Mammal-Skin-Inspired Adaptive Nanocomposites Cooling Membrane for Passive Battery Thermal Management

Efficient and flame-retardant thermal management of lithium-ion batteries (LIBs) is drawing increasing attention. Herein, we report a mammal-skin-inspired self-adaptive hygroscopic nanocomposite cooling membrane that dissipates heat from LIBs via moisture desorption and subsequently recovers its cooling capacity through spontaneous moisture absorption from ambient air. The multifunctional cooling membrane, comprising hygroscopic salt, graphene oxide, active carbon fiber, an anticorrosion copper frame, and a porous membrane, is fabricated and systematically characterized, exhibiting both outstanding cooling performance and excellent flame retardancy.
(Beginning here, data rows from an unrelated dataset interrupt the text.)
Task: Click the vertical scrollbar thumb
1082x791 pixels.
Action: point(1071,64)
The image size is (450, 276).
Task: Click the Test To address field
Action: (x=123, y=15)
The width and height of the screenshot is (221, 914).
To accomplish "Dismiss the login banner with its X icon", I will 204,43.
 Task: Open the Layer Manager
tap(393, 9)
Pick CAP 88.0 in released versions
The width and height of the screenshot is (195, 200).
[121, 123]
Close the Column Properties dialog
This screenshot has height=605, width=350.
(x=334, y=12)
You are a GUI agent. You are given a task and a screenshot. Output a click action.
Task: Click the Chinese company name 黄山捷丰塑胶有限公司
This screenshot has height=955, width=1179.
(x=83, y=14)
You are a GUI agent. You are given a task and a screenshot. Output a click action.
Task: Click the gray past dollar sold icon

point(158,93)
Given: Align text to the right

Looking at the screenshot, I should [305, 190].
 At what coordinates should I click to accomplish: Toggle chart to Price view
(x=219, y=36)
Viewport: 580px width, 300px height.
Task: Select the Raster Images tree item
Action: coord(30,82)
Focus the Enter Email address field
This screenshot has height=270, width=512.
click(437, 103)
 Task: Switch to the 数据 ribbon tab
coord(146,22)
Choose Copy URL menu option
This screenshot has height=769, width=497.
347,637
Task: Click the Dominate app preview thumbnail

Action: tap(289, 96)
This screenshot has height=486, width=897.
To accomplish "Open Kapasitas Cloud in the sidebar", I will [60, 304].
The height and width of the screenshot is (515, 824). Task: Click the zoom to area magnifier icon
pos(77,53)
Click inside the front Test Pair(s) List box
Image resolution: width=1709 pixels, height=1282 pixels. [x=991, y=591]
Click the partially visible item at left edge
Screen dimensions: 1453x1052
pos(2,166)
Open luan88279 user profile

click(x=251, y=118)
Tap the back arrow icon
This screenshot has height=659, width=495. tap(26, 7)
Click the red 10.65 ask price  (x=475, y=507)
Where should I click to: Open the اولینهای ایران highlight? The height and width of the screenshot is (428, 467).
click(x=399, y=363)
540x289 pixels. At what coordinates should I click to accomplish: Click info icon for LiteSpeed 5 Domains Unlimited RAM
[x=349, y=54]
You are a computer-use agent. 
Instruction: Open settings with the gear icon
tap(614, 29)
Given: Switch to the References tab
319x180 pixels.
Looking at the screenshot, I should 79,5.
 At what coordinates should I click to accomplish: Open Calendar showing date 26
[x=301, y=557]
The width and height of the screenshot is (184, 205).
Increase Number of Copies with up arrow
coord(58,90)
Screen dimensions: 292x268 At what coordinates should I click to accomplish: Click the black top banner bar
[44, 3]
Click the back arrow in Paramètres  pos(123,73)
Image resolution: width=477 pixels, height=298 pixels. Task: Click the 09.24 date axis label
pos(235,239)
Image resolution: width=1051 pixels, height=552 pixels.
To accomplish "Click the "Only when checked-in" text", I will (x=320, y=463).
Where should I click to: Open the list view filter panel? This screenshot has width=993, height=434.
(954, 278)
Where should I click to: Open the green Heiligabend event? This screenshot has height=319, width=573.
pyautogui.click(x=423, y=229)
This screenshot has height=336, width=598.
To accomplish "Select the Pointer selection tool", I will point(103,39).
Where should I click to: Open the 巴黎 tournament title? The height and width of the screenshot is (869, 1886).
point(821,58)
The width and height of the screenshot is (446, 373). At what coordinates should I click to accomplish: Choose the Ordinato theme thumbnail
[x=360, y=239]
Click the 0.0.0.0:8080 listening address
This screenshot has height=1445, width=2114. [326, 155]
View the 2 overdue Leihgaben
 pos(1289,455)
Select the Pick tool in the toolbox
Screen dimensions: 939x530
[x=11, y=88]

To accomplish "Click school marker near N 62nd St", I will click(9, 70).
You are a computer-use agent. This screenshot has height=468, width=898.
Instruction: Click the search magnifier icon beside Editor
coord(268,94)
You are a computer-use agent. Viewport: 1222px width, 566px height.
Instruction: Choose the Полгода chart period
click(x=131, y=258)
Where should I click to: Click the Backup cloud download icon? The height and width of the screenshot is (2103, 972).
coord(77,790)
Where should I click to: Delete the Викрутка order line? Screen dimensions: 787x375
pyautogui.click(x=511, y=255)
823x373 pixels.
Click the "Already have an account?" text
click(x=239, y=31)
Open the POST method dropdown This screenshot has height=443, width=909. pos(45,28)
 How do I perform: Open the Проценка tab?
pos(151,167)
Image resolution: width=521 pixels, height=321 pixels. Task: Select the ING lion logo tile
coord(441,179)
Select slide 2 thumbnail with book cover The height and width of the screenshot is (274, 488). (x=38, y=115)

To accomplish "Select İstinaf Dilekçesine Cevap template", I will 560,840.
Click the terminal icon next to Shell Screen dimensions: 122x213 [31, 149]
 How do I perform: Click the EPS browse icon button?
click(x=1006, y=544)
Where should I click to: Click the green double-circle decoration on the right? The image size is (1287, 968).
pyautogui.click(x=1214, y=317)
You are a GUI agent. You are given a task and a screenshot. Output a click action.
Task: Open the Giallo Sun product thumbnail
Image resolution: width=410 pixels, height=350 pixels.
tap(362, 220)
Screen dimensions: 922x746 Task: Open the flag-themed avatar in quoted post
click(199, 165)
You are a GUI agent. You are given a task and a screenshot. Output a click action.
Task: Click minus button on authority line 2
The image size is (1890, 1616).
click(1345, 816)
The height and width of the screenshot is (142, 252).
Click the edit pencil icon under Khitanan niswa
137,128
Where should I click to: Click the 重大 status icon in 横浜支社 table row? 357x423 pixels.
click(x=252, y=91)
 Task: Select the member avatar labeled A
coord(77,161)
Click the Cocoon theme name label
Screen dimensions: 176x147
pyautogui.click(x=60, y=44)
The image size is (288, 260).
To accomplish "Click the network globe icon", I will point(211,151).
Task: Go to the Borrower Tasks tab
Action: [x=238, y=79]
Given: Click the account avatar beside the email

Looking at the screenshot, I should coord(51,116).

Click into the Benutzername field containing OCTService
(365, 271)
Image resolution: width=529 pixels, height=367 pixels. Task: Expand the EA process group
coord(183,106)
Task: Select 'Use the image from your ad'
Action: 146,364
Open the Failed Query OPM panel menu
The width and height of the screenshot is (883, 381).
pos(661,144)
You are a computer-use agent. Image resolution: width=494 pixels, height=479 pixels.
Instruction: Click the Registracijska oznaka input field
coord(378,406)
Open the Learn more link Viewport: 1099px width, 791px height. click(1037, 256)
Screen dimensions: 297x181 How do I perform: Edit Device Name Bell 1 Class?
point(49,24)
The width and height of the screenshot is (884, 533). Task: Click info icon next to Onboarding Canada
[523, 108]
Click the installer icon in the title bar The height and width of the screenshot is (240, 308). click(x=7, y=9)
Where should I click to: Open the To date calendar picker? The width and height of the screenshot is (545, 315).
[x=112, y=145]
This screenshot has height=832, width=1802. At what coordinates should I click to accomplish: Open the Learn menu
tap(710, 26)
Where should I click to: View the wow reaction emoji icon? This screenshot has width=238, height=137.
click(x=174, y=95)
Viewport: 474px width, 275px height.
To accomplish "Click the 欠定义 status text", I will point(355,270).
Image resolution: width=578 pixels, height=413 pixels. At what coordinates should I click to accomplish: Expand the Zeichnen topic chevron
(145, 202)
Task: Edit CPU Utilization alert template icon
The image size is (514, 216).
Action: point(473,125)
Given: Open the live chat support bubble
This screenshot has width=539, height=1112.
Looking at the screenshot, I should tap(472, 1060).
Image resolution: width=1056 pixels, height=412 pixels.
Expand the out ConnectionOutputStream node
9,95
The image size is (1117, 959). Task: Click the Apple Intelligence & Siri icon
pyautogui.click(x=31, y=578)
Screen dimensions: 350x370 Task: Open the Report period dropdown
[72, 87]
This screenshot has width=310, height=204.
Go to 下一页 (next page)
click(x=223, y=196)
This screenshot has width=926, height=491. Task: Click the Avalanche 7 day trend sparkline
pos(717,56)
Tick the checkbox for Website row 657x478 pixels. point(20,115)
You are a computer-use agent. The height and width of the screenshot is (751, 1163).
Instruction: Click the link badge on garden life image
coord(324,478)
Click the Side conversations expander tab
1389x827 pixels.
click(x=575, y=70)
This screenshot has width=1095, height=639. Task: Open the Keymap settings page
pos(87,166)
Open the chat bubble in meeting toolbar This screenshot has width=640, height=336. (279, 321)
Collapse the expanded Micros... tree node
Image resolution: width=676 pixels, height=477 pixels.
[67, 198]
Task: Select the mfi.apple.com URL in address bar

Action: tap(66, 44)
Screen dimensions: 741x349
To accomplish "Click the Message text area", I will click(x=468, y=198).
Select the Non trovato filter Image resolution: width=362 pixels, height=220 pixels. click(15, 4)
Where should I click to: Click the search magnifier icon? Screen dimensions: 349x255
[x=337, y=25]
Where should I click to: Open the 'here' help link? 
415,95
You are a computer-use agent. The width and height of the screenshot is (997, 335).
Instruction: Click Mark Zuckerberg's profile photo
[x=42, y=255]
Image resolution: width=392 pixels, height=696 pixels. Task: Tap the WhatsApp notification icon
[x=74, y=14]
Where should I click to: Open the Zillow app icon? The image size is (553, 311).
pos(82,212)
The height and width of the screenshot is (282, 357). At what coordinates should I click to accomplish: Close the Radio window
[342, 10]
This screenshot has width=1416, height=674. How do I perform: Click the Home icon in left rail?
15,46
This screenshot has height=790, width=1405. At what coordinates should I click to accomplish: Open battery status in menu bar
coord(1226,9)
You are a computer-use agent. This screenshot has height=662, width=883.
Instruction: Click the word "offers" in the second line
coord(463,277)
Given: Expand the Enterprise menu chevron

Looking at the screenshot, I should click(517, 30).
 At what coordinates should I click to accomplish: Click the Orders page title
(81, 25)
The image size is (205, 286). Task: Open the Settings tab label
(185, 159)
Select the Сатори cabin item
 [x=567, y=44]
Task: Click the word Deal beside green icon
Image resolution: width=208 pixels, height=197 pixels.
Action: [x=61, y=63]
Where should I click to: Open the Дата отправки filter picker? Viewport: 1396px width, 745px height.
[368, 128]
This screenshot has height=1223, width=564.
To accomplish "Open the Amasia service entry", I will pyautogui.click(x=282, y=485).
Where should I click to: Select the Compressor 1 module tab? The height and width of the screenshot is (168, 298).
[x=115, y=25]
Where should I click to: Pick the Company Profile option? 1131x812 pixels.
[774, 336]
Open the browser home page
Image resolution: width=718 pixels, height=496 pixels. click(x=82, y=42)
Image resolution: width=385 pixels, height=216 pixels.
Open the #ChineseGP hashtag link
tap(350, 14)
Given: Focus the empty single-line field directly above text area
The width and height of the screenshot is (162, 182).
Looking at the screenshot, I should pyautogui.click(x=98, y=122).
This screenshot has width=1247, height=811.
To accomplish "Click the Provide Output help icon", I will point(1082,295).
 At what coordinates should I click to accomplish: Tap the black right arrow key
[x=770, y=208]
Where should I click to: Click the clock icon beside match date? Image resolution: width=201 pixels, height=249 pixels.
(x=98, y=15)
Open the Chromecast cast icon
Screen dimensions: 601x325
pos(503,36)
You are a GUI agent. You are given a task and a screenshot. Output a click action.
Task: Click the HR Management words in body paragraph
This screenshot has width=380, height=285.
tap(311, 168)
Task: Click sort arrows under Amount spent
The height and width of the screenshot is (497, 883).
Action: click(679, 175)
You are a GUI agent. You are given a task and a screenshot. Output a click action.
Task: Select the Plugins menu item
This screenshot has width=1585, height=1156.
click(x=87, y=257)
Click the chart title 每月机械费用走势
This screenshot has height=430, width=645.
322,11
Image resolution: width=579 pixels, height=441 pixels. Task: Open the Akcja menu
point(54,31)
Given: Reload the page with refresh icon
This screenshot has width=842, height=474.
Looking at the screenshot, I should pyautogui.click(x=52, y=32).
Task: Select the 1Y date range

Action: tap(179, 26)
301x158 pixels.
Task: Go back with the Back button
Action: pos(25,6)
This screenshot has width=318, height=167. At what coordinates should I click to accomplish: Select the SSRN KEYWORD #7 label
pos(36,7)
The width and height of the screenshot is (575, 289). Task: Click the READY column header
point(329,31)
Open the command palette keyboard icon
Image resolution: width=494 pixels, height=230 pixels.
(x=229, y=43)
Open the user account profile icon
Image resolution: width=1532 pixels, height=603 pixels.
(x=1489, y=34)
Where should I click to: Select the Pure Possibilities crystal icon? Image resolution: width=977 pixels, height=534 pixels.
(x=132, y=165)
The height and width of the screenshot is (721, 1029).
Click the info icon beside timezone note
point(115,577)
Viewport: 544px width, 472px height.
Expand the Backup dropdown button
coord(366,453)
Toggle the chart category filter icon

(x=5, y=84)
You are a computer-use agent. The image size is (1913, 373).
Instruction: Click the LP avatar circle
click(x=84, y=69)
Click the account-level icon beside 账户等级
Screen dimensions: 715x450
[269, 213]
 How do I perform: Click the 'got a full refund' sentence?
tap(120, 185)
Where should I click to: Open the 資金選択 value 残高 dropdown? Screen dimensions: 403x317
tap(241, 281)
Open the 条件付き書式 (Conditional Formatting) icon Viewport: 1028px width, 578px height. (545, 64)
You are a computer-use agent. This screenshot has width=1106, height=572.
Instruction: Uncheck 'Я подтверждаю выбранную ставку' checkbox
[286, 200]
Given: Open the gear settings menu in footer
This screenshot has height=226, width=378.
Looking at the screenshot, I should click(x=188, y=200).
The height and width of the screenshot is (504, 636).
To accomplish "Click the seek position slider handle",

Proof-of-concept experiments demonstrate that the self-adaptive cooling membrane is able to achieve an average cooling power of 802.5 W m^-2 with a temperature reduction of 34.3 °C at a heat flux of 2.7 kW m^-2, indicating a substantial improvement over existing passive cooling strategies with a low cost. When applied to a real 3.7 V/12 Ah LIB at a cyclic discharging-charging rate of 4C, this strategy extends the tested LIB lifetime from 118 to 233 cycles, enabling an additional total capacity of 1445.9 Ah. Long-term cycling tests at 3C reveal that the LiCl/GO@ACF membrane still maintains desirable thermal management performance after 1000 h, without risks of leakage or corrosion. Meanwhile, this cooling strategy shows superior flame retardancy and thermal stability, demonstrating the ability to inhibit thermal runaway. The flame-retardant cooling membrane developed in this study shows strong potential for enabling high-efficiency and cost-effective passive battery thermal management. © 2025 American Chemical Society.